God Save The Grateful Dead, Or Someone Like Them

For Brinsley Schwarz, the feeling vanished about February. They had spent six years together, both as the Brinsleys and their predecessors Kippington Lodge, and were in a rut. They had plans to move to America and try to make it there, but were having difficulty finding a record company willing to finance the venture.

June 1, 1975
Jonh Ingham

The CREEM Archive presents the magazine as originally created. Digital text has been scanned from its original print format and may contain formatting quirks and inconsistencies.

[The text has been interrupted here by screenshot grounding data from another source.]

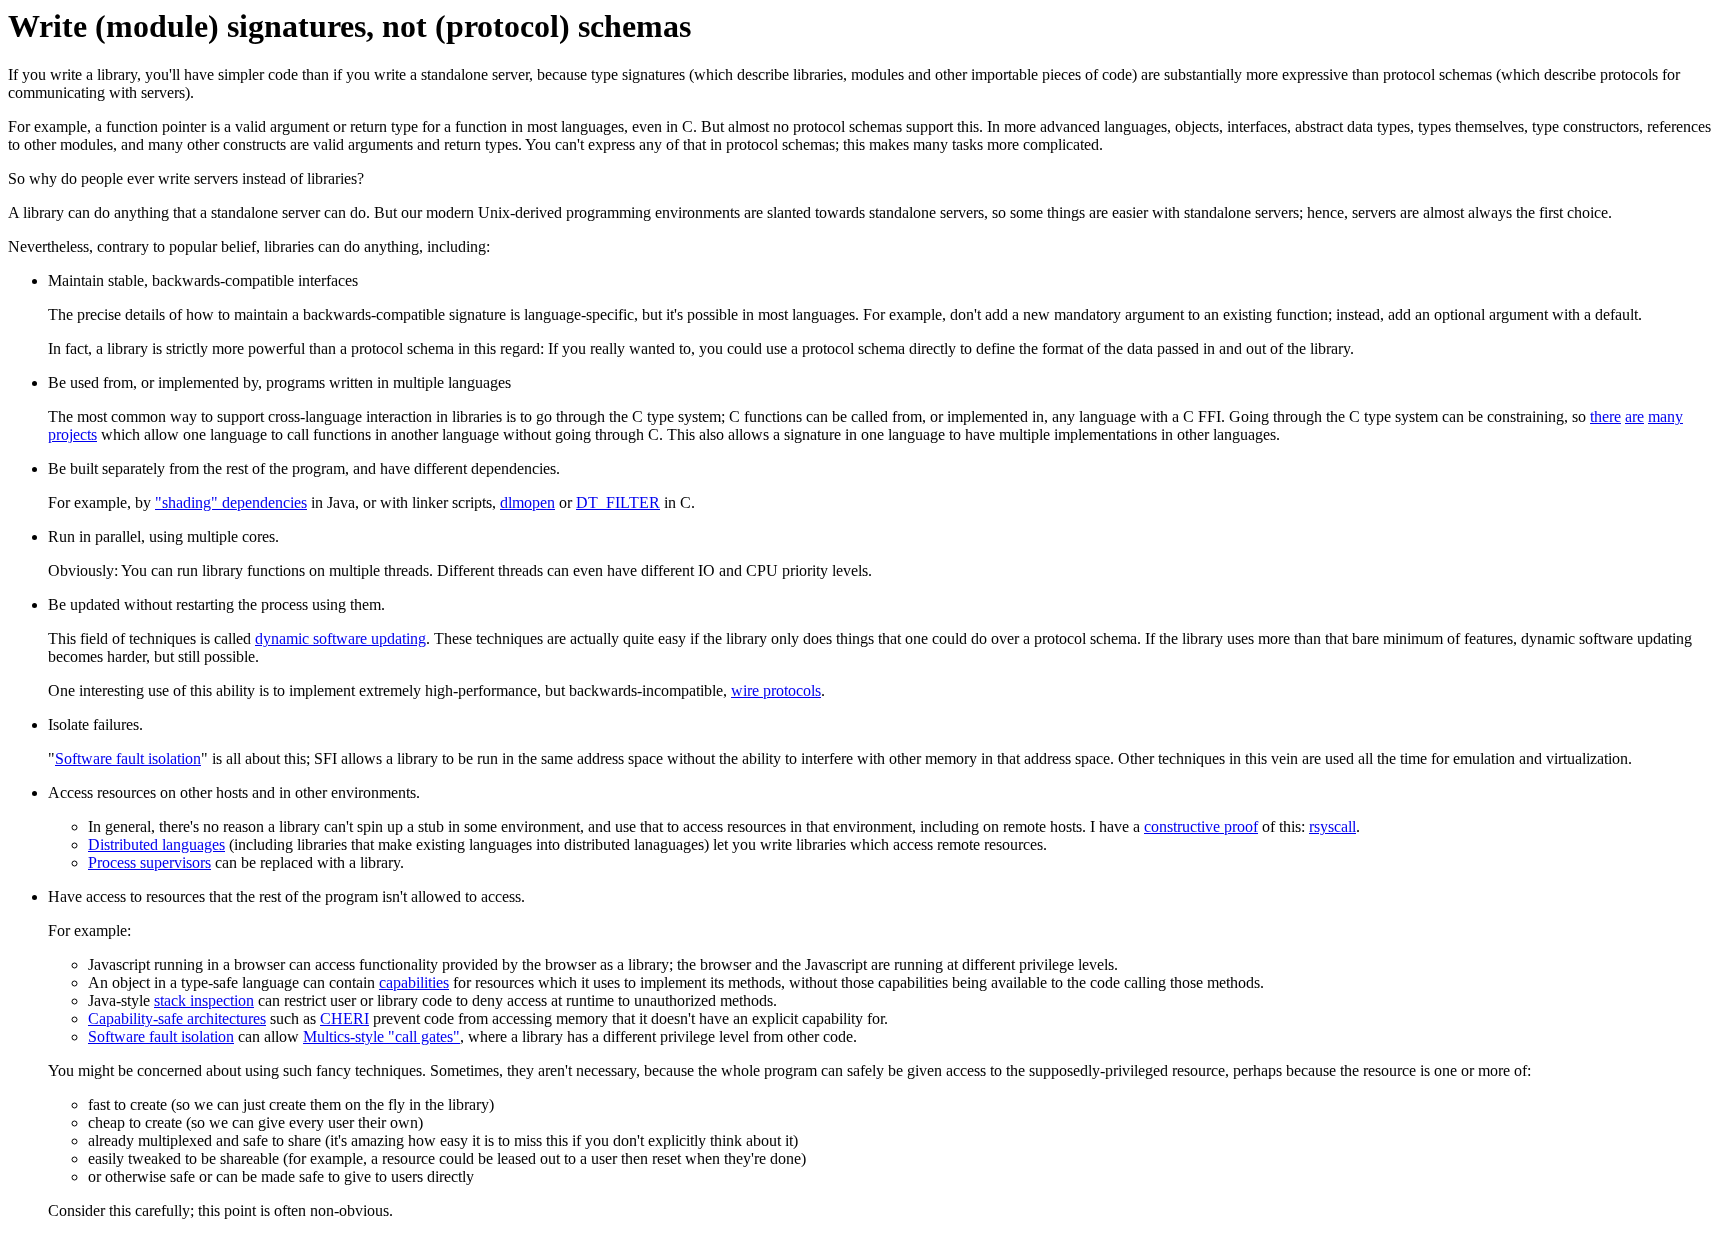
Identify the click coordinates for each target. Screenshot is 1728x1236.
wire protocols (776, 690)
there (1605, 416)
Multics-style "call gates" (381, 1036)
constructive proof (1201, 826)
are (1634, 416)
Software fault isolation (128, 758)
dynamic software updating (340, 638)
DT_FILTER (618, 502)
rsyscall (1332, 826)
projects (72, 434)
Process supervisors (149, 862)
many (1665, 416)
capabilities (414, 982)
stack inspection (204, 1000)
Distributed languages (156, 844)
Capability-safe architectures (177, 1018)
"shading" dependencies (231, 502)
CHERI (344, 1018)
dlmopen (527, 502)
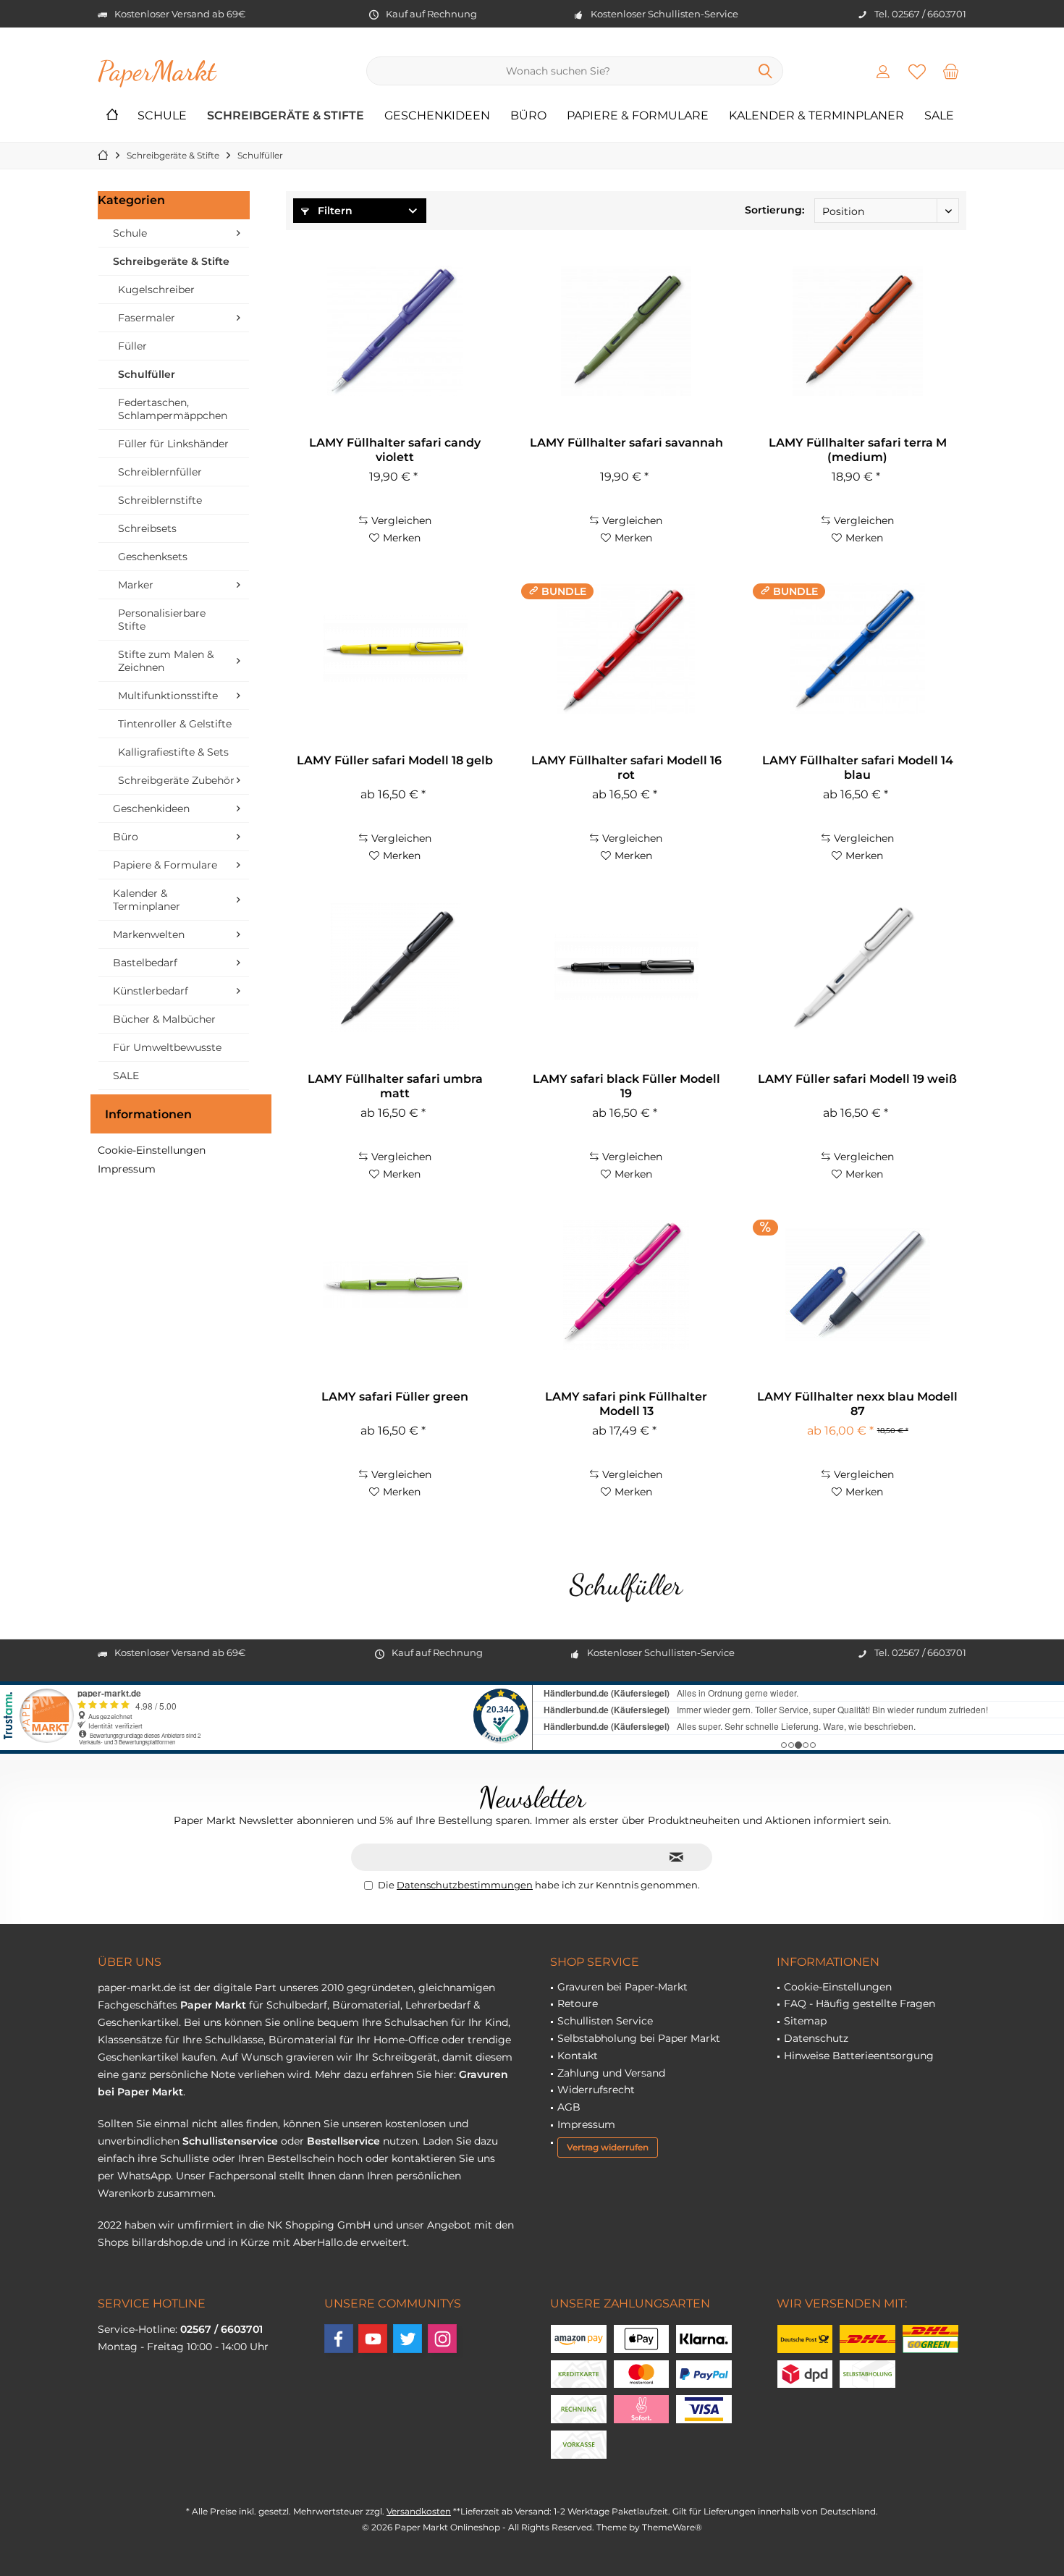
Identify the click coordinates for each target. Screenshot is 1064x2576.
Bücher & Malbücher (164, 1019)
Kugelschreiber (156, 289)
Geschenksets (152, 556)
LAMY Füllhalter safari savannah (626, 442)
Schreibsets (147, 528)
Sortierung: (774, 209)
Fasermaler (146, 317)
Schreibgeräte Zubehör (176, 780)
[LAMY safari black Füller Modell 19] (626, 967)
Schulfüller (146, 374)
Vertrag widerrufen (608, 2147)
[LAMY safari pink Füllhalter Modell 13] (626, 1285)
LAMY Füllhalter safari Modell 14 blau (857, 767)
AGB (568, 2106)
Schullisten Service (605, 2020)
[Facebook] (338, 2338)
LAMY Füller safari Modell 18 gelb (395, 760)
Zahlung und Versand (611, 2072)
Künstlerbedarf (150, 990)
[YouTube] (372, 2338)
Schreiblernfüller (160, 471)
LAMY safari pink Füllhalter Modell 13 (626, 1404)
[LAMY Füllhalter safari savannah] (626, 331)
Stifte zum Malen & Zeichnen (166, 661)
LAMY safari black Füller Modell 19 (626, 1086)
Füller (132, 345)
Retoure (577, 2003)
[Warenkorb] (951, 70)
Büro (125, 836)
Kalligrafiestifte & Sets (173, 752)
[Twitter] (407, 2338)
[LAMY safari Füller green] (394, 1285)
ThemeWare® (672, 2527)
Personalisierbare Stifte (162, 620)
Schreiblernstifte (160, 500)
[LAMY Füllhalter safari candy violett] (394, 331)
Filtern (333, 210)
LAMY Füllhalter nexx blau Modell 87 (857, 1404)
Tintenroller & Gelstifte (175, 723)
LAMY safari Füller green (394, 1396)
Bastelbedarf (145, 962)
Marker (135, 584)
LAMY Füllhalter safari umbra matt (395, 1086)
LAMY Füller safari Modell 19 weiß (857, 1079)
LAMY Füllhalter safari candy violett (395, 450)
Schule (130, 233)
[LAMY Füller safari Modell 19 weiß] (857, 967)
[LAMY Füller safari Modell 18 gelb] (394, 648)
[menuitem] (951, 70)
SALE (126, 1075)
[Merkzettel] (917, 70)
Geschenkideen (151, 808)
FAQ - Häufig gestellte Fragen (859, 2003)
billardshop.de (167, 2242)
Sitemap (805, 2020)
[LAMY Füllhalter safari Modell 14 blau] (857, 648)
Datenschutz (816, 2038)
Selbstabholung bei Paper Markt (638, 2038)
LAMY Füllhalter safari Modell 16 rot (626, 767)
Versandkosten (419, 2511)
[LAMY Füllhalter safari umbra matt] (394, 967)
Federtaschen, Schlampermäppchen (172, 409)
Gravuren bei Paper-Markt (622, 1986)
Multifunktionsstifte (168, 695)
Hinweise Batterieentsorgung (859, 2055)
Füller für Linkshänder (173, 443)
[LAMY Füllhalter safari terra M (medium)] (857, 331)
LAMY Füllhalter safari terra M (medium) (858, 450)
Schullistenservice (230, 2141)
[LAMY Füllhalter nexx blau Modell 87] (857, 1285)
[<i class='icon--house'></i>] (112, 116)
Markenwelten (149, 934)
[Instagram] (442, 2338)
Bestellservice (343, 2141)
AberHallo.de (325, 2242)
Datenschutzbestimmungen (465, 1885)
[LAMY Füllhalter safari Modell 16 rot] (626, 648)
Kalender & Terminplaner (146, 900)
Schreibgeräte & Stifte (171, 261)
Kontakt (577, 2055)
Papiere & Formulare (165, 864)
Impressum (127, 1168)
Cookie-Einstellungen (152, 1150)
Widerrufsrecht (596, 2089)
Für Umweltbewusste (167, 1047)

Happy doing what we’re doing, Happy that we’re doing it right. Happy doing what we’re doing, Happy that the feeling is right.*

For Brinsley Schwarz, the feeling vanished about February. They had spent six years together, both as the Brinsleys and their predecessors Kippington Lodge, and were in a rut. They had plans to move to America and try to make it there, but were having difficulty finding a record company willing to finance the venture. (They had long since parted company with the Stateside division of United Artists, their British home.) Finally, Nick Lowe, bassist, main singer, and on-the-surface leader, decided to call it a day. He was bored, internal squabbling was becoming prevalent, and he didn’t fancy another two years slogging around the States in a repetition of their British existence. After all, he was the group’s major songwriter, was well praised by those-whocould-tell for his way with words, and saw an opportunity to write for other people. If a Canadian group could rip off one of his songs and have a Top Ten hit with it, there must be others who could do the same, only this time with royalties.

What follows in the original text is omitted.